We then evaluate the posterior oblique ligament. With the knee in 60 degrees of flexion and hip in external rotation, the posterior oblique ligament is advanced anteriorly and proximally. It is then fixed to the adductor tubercle using suture anchors. The sutures are tied when the knee is brought to near-full extension. The anterior border of the posterior oblique ligament is sutured over the reconstructed MCL in a pants-over-vest fashion. The wound is closed and a compressive dressing is applied.

POSTOPERATIVE CARE

Generally, we use the same protocols previously described for postoperative care after an acute repair.

COMBINED INJURY

Treatments for combined ACL and MCL injuries are still developing.

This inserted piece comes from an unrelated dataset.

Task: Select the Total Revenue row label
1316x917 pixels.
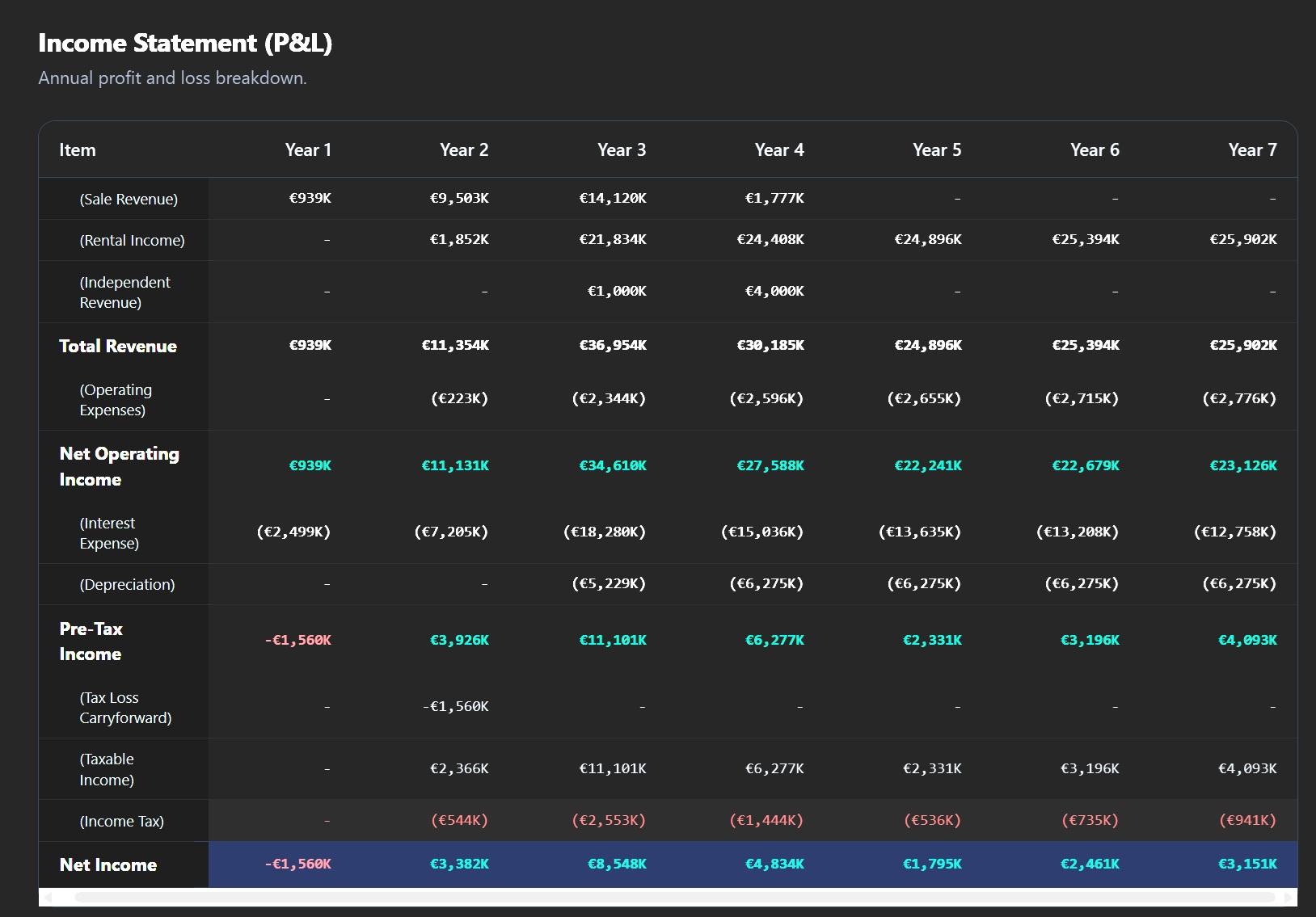Action: click(118, 347)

Early reconstruction of both the ACL and MCL may lead to motion loss postoperatively.86 Reconstructing only the medial-sided structures is supported only by limited groups.50,57 Many authors recommend ACL reconstruction after a period of rehabilitation to allow the MCL to heal.54,76,87 Surgery is performed after achieving full range of motion and adequate strength, and after resolution of the knee effusion, which typically occurs approximately six weeks after the injury. The caveat to this method is that the severity of the knee injuries is not totally clear in studies supporting this technique. Such variation in the original injury would definitely impact the outcome. For example, a knee with grade 3+ laxity in 30 degrees of flexion that is stable in extension is different from a knee that opens medially in extension. Therefore, at the time of ACL reconstruction, examination under anesthesia must be performed to determine the residual laxity to valgus stress. We use a residual difference between legs of more than 3-4 mm with valgus stress at full extension as an indication for MCL reconstruction.33,76 The techniques of MCL repair, augmentation, and reconstruction are the same as previously described in isolated injuries.

COMPLICATIONS

The most common complications from the medial-sided knee repair or reconstruction are knee stiffness and residual laxity.61 Knee stiffness can be associated with the timing of repairs, non-anatomic repairs, and problems with postoperative rehabilitation.61 Stabilizing the superficial MCL too close to the joint line can capture the knee. Residual instability generally stems from failure to address all the components of the injury, especially the meniscus and posteromedial structures. Repeated examinations during the various stages of repair are important to provide optimal stability. In addition, awareness of the restraining structures for various knee flexion angles is crucial to correct repair or reconstruction.27 Pellegrini-Stieda lesions are sometimes painful, and if nonoperative treatments fail, a resection with a repair may be required.88 In general, most complications can be avoided using the appropriate surgical and postoperative strategies as previously described.

SUMMARY

MCL and medial-sided knee injuries are still major problems in the modern era of sports medicine. With advances in imaging techniques and refined grading of injuries, surgical treatment for medial-sided knee injuries, once popularized by Hughston, may have a role in many cases.

Long-term studies of the most severe category of MCL injuries are needed to define the best treatment. Nonetheless, most medial-sided injuries are best treated nonoperatively, with proven great success.